(Records)
--- Start ---

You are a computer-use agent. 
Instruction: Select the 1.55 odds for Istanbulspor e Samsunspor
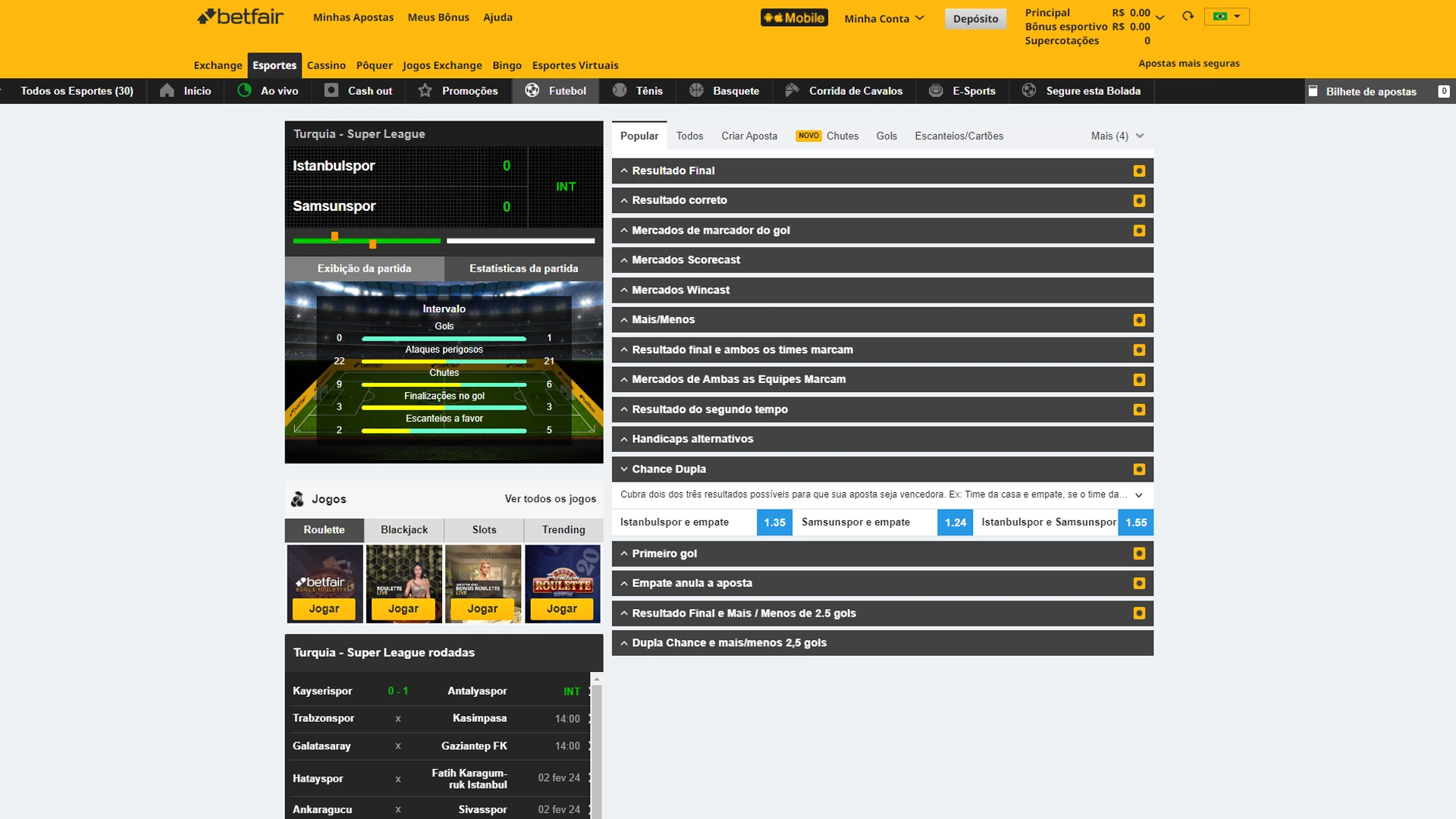point(1135,522)
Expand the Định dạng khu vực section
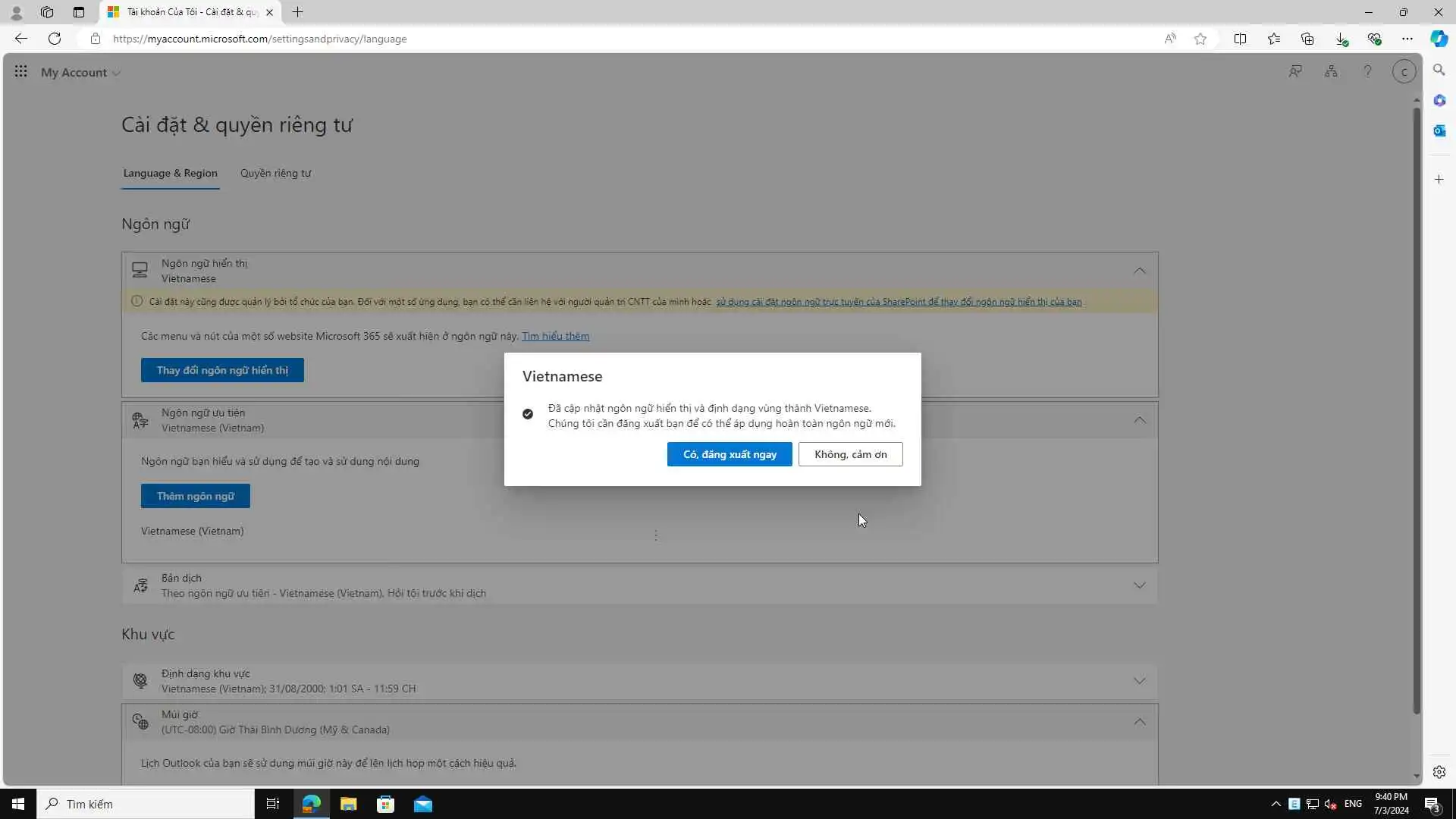 (x=1139, y=681)
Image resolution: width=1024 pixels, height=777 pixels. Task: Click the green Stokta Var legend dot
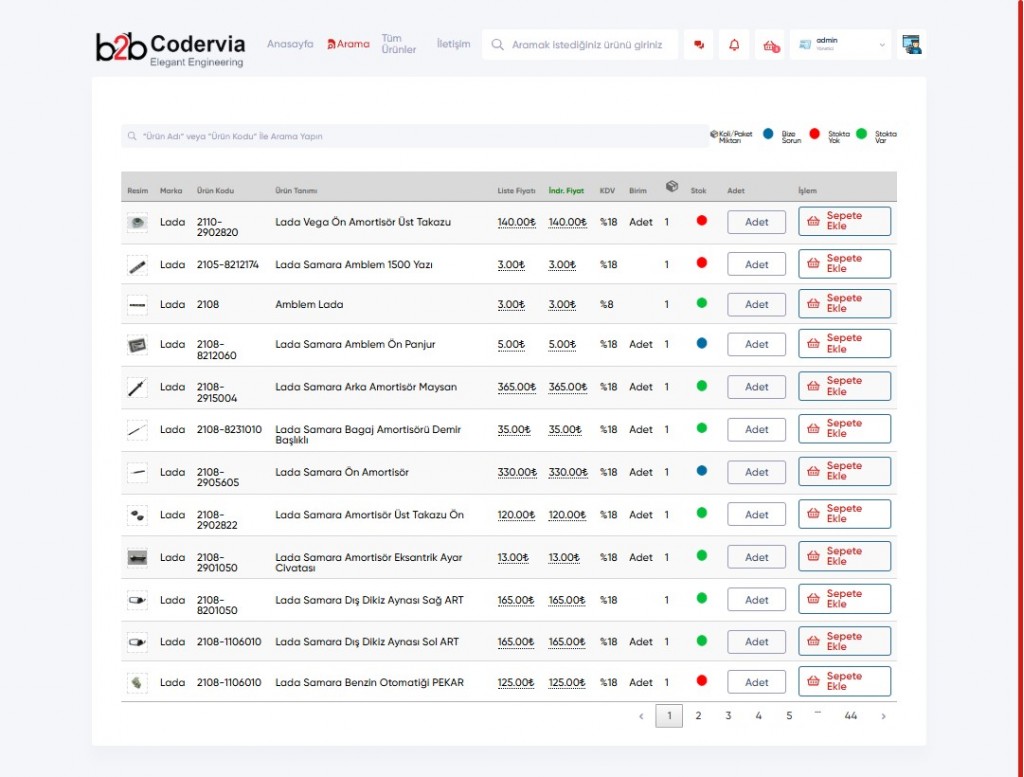pos(861,134)
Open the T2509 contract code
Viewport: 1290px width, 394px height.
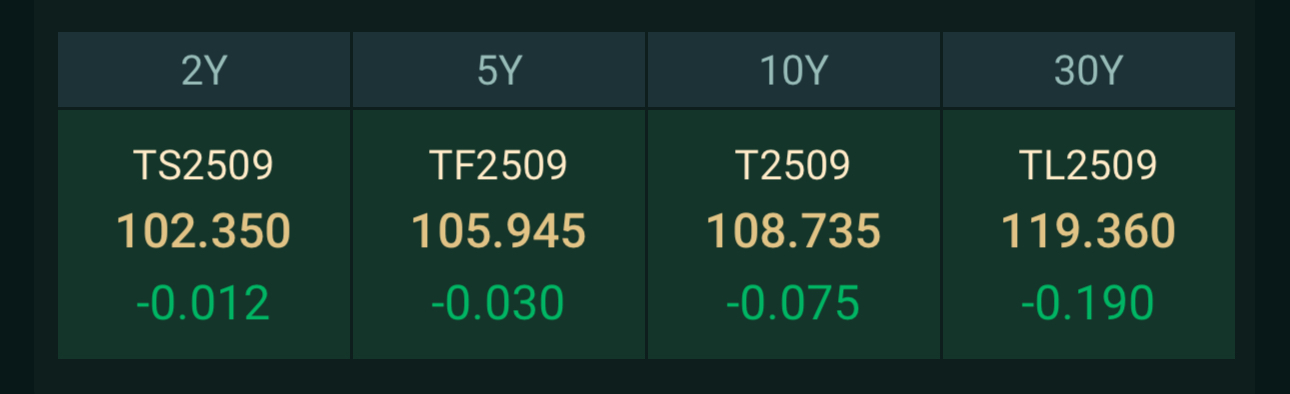click(794, 165)
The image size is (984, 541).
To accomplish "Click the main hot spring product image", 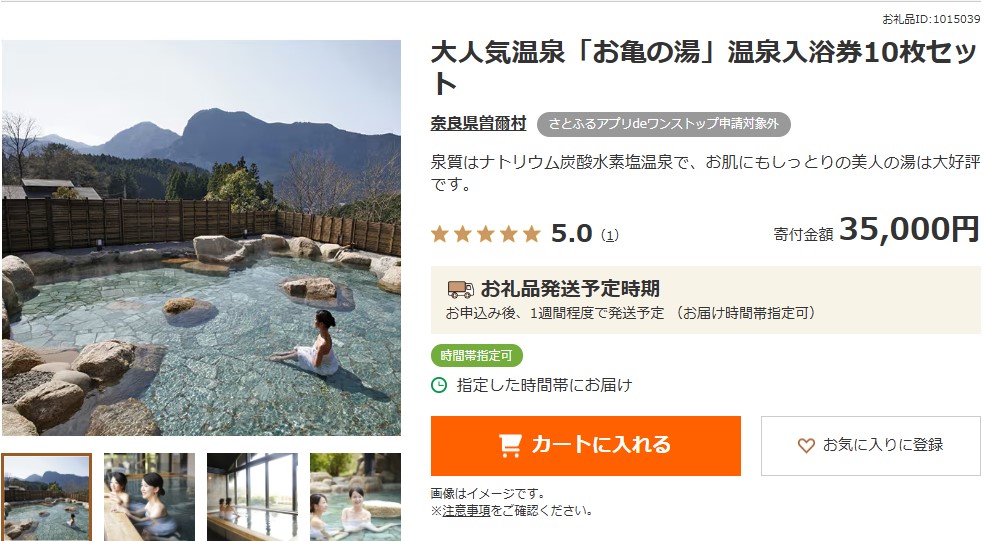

--- End ---

▶ **REQUEST**:
Write out all of the records again, replacing "section" with "panel" and changing nothing else. Leave the pictures out.

▶ **ANSWER FOR THE TASK**:
You are a computer-use agent. 
Instruction: Select the 1.55 odds for Istanbulspor e Samsunspor
point(1135,522)
Expand the Định dạng khu vực panel
 (x=1139, y=681)
Image resolution: width=1024 pixels, height=777 pixels. Task: Click the green Stokta Var legend dot
pos(861,134)
Open the T2509 contract code
Viewport: 1290px width, 394px height.
click(794, 165)
The image size is (984, 541).
To accomplish "Click the main hot spring product image", 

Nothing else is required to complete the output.